Which of the lines below hold the word "computer"? Pull each of them out.

───── Information supplied ─────

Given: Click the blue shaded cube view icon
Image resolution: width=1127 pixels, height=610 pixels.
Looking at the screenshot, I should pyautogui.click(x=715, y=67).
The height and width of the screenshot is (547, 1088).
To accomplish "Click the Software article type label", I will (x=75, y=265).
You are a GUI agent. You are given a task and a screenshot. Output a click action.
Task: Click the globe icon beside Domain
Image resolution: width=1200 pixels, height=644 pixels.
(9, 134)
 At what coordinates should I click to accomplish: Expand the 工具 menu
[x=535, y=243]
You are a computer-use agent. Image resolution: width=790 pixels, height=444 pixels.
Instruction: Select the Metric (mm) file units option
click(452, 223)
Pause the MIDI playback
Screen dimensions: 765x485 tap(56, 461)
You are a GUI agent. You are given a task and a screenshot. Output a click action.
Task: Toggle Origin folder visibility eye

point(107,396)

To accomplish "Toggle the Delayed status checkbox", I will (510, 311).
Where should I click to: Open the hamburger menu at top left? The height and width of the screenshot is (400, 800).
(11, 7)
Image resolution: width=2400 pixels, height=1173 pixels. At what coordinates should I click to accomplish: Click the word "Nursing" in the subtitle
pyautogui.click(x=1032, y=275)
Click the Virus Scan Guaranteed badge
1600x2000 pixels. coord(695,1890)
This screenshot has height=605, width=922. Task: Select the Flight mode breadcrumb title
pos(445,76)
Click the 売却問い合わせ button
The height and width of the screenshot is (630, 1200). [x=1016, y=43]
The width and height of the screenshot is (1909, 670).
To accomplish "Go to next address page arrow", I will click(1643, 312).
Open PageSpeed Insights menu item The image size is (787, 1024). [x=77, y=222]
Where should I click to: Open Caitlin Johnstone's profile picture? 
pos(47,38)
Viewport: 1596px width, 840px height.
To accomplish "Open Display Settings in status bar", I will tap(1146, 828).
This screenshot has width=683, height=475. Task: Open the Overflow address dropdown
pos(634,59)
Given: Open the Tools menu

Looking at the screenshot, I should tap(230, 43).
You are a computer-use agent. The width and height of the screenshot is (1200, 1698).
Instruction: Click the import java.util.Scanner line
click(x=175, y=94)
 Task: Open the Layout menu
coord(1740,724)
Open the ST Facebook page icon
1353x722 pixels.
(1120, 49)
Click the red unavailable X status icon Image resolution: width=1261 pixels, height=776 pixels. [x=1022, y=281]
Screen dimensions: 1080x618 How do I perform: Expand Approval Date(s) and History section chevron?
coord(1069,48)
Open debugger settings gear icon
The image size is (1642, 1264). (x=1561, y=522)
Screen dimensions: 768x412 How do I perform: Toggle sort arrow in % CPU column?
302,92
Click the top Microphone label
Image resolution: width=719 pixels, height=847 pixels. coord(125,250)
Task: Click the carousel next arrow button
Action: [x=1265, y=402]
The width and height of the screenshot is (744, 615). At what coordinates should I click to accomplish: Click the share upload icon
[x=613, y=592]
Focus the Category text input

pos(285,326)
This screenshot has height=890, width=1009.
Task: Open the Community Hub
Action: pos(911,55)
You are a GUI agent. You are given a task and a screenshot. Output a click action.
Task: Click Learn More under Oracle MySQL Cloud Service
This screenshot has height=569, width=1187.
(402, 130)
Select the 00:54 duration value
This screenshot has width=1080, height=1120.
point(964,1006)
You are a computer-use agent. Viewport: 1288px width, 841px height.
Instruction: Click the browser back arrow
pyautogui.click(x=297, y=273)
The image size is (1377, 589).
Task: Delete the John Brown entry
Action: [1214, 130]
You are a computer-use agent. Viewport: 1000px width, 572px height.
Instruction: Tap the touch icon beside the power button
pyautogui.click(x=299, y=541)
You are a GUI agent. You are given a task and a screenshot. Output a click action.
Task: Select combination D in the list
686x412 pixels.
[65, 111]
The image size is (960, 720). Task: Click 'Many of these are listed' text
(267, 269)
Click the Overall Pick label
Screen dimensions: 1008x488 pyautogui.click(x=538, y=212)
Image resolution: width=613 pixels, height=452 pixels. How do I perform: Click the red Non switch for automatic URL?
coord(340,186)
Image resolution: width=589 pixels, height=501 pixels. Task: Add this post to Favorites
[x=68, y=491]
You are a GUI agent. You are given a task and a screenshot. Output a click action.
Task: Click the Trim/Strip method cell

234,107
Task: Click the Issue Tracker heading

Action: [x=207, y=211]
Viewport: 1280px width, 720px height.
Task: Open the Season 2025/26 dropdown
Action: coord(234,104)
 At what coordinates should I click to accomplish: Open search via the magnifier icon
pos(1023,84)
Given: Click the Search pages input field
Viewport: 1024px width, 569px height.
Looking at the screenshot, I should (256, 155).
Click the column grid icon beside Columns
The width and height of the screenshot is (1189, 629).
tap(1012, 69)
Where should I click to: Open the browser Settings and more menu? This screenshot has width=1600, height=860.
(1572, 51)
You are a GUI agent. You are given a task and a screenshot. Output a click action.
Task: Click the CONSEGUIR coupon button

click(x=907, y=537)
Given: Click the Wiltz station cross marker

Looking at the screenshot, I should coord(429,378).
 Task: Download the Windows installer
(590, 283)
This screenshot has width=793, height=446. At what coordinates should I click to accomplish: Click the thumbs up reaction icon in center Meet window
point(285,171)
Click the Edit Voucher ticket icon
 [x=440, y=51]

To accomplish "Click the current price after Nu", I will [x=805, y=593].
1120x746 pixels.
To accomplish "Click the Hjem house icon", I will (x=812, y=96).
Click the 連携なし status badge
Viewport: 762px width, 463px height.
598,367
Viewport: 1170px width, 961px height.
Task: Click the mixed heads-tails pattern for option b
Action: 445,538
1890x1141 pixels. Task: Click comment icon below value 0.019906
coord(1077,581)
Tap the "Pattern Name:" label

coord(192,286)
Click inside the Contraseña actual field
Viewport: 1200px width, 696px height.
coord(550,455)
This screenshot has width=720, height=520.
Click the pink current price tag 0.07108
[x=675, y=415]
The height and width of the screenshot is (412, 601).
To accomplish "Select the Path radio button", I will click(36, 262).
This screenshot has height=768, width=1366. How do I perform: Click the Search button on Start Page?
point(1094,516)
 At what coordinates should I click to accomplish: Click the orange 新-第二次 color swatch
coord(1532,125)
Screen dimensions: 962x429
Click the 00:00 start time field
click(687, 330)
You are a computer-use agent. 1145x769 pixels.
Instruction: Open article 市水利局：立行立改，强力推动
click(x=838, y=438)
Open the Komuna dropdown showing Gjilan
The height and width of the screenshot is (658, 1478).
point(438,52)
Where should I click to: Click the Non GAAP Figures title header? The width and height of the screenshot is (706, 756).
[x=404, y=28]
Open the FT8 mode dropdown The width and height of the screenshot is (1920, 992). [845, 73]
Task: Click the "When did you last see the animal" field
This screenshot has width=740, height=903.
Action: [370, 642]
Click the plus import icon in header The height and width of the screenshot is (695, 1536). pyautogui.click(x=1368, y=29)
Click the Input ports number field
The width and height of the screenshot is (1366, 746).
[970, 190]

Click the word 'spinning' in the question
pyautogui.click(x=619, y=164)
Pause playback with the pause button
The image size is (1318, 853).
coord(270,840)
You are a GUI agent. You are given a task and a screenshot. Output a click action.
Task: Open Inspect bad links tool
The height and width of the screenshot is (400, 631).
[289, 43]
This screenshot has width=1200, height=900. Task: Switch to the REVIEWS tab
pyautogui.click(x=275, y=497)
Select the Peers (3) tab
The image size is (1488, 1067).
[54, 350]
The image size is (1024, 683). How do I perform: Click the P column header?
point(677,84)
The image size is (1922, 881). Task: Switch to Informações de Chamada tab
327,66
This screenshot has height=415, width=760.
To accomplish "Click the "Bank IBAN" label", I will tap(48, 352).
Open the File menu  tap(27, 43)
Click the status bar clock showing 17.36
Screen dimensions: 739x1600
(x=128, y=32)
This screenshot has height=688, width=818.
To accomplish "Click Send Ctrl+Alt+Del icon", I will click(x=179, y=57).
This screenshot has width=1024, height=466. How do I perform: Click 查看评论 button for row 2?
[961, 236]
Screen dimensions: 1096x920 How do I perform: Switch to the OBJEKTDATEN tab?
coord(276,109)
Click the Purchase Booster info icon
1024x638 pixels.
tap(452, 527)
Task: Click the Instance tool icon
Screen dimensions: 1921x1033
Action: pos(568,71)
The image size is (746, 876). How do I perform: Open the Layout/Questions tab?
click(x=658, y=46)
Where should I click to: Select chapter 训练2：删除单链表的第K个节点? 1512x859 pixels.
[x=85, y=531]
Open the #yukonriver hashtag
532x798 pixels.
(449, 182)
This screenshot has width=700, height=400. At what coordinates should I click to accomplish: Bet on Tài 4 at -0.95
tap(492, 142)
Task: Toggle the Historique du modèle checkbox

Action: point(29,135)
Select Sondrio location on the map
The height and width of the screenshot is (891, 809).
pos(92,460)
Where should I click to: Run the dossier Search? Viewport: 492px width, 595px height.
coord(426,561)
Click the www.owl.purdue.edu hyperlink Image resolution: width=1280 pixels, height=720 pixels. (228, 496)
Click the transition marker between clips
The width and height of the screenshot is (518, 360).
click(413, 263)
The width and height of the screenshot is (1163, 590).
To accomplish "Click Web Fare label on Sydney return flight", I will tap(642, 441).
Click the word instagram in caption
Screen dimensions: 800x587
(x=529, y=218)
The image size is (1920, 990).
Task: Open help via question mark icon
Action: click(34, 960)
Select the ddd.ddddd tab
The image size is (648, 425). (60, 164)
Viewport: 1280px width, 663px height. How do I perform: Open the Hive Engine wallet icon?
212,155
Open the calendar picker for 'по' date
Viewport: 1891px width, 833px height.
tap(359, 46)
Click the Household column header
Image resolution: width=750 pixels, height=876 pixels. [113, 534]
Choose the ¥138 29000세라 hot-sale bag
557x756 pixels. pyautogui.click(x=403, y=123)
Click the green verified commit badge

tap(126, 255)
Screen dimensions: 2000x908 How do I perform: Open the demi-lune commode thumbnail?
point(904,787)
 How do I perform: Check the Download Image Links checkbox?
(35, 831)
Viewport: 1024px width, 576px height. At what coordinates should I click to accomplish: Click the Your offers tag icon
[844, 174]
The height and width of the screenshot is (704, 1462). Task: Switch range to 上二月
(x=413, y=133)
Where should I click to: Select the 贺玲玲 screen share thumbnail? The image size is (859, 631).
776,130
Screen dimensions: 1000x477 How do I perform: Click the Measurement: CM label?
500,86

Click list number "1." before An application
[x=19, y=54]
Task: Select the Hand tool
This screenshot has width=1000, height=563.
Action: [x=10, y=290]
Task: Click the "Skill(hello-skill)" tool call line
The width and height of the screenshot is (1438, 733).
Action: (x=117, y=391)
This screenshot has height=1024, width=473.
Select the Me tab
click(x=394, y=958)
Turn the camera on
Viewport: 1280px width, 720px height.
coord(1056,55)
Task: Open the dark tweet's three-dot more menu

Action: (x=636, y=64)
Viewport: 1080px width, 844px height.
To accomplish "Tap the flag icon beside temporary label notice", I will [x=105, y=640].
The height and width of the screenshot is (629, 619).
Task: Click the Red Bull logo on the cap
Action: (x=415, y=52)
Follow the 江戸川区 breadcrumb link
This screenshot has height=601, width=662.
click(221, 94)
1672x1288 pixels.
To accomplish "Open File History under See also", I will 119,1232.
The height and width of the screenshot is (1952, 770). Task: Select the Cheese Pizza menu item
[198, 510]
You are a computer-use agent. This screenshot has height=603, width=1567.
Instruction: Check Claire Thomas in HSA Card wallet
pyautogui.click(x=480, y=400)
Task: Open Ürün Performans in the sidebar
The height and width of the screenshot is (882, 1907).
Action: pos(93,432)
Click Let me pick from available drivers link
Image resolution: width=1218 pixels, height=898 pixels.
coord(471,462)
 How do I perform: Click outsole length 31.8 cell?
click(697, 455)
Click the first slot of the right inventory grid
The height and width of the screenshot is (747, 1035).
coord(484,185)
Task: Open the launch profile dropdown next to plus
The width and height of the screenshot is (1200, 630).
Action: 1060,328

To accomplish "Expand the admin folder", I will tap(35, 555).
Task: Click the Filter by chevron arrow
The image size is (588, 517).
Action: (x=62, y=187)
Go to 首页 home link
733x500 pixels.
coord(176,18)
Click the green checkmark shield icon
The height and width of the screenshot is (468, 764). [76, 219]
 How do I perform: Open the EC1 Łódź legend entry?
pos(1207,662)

─────

> Answer for this exercise
You are a computer-use agent. Image resolution: width=790 pixels, height=444 pixels.
You are a computer-use agent. The width and height of the screenshot is (1200, 1698).
You are a computer-use agent. Viewport: 1288px width, 841px height.
You are a computer-use agent. Viewport: 1000px width, 572px height.
You are a computer-use agent. 1145x769 pixels.
You are a computer-use agent. This screenshot has height=603, width=1567.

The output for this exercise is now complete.